Entre os parâmetros mais importantes a serem avaliados, que geralmente refletem se as plantas estão ou não funcionando de forma ideal, estão:
- % de açúcar e °Brix, refletindo a atividade fotossintética
- A mobilidade dos minerais
- Níveis de oligoelementos
- Eficiência na conversão de nitrogênio.
Movimento interno das plantas:
As duas estruturas mais importantes da circulação nas plantas são o xilema e o floema, ambas estruturas principais que conduzem a seiva.
Xilema, responsável pelo transporte ascendente de água e íons minerais.
O floema é responsável pelo transporte ascendente e descendente de água, minerais, açúcares, proteínas e exsudatos em direção à raiz, e é utilizado pelas plantas para a troca de metabólitos com a flora microbiana do solo, quando presente em quantidade suficiente.
Elementos móveis e imóveis:
Com base na sua mobilidade, as deficiências ou excessos de qualquer um destes nutrientes podem ser detetados precocemente, tanto em folhagem nova como em plantas maduras, através de uma compreensão clara do seu comportamento no fluxo interno da planta. Desta forma, os programas de nutrição podem ser ajustados periodicamente para aumentar não só o potencial de rendimento, como também para induzir funções metabólicas específicas com objetivos de produção.
Relação entre minerais e funções metabólicas:
A grande variedade de minerais presentes na seiva desempenha funções metabólicas específicas, dependendo de como são combinados, seja aprimorando o metabolismo do nitrogênio, as funções reprodutivas ou a fotossíntese.
Conclusões:
Embora tudo o que foi mencionado acima possa parecer complexo, trata-se, na verdade, de informação adequada não só para fertilizar, mas também para nutrir as plantas com o que elas precisam para atingir seu potencial produtivo máximo, deixando de lado análises forenses de tecido, que são intempestivas e geralmente bastante rígidas para uma determinada estação, visto que há variações significativas de ano para ano em termos de clima, carga de frutos e manejo agronômico.
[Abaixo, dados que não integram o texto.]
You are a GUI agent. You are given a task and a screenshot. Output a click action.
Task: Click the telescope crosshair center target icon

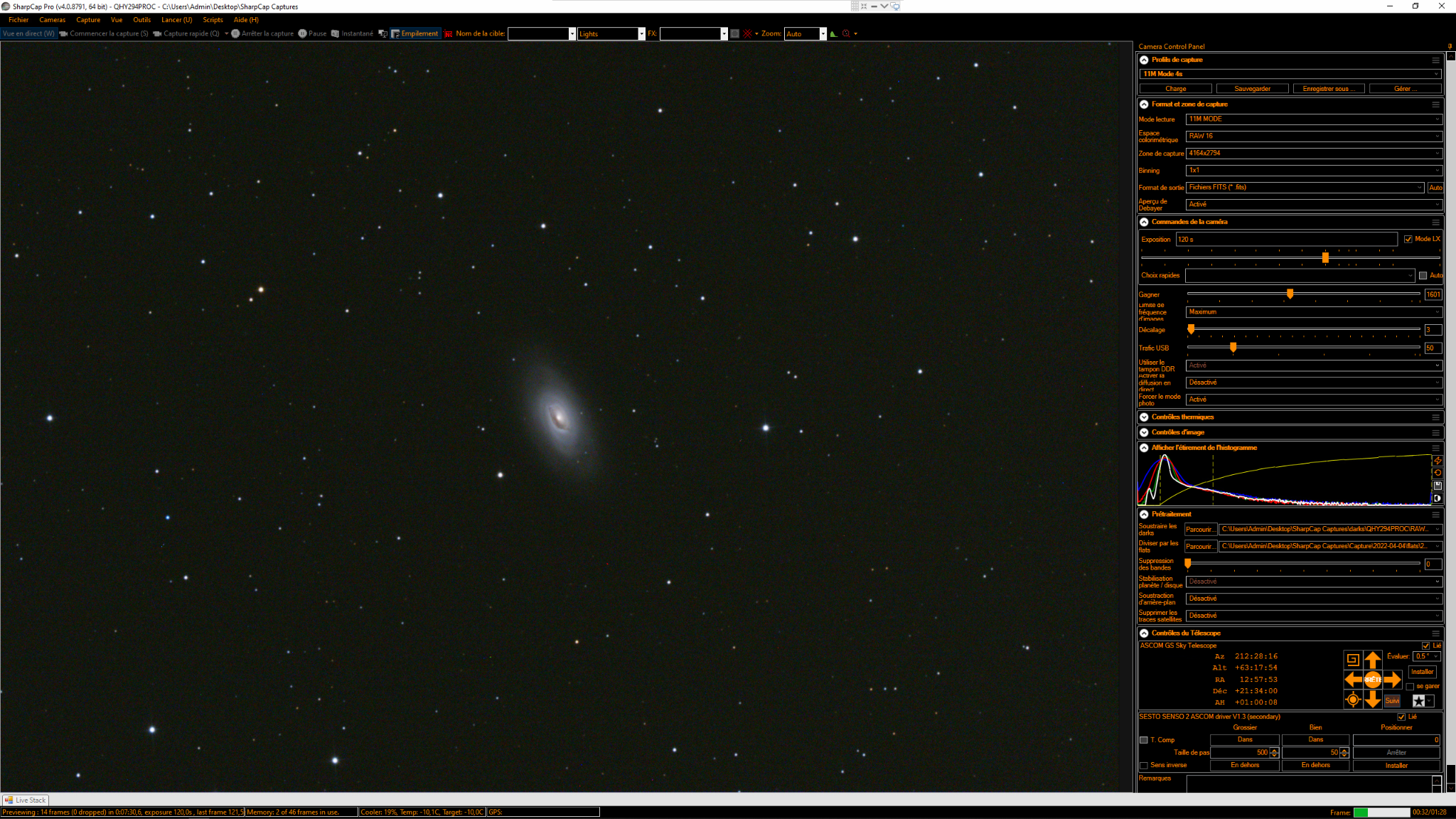[x=1352, y=700]
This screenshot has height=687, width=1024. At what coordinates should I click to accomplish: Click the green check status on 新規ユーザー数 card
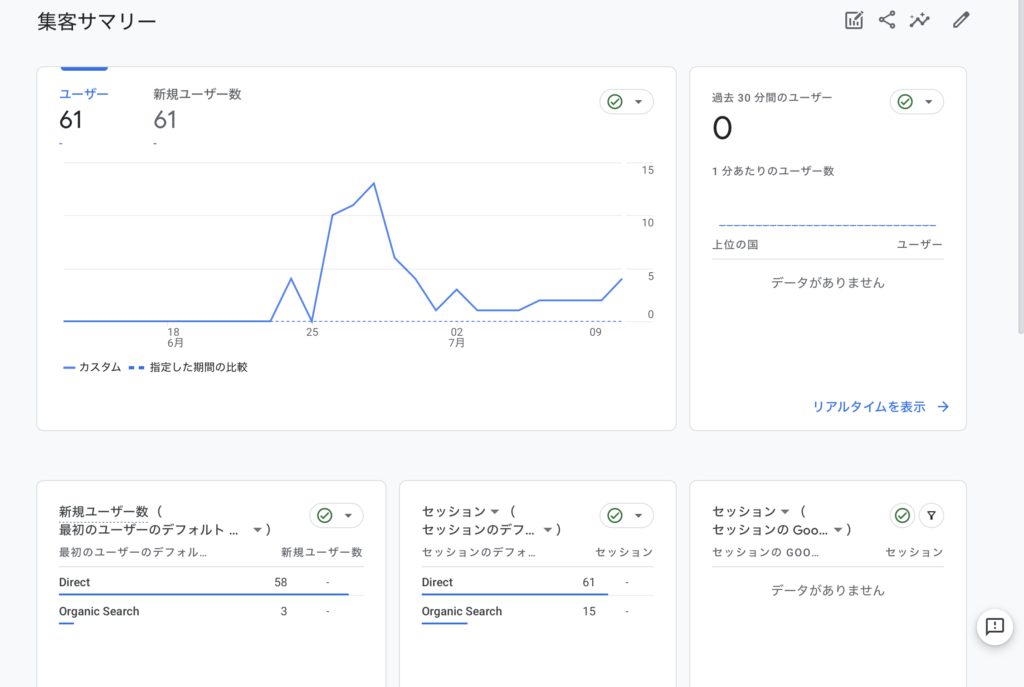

Por outro lado, permite-nos detetar o que não está a ser feito corretamente, como por exemplo, se a rega é eficiente ou não, avaliando a CE (condutividade elétrica) ou a qualidade da poda, refletindo os teores altos ou baixos de açúcar (%) e °Brix.
Em resumo, assim como nós, humanos, fazemos exames de sangue periodicamente para investigar possíveis disfunções em nossos corpos, o uso desse tipo de análise em plantas nos permite ajustar melhor a irrigação e a nutrição, alcançando a maior eficiência possível em todo o processo fotossintético, responsável pela produtividade final de qualquer cultura vegetal e, portanto, pelo negócio econômico envolvido.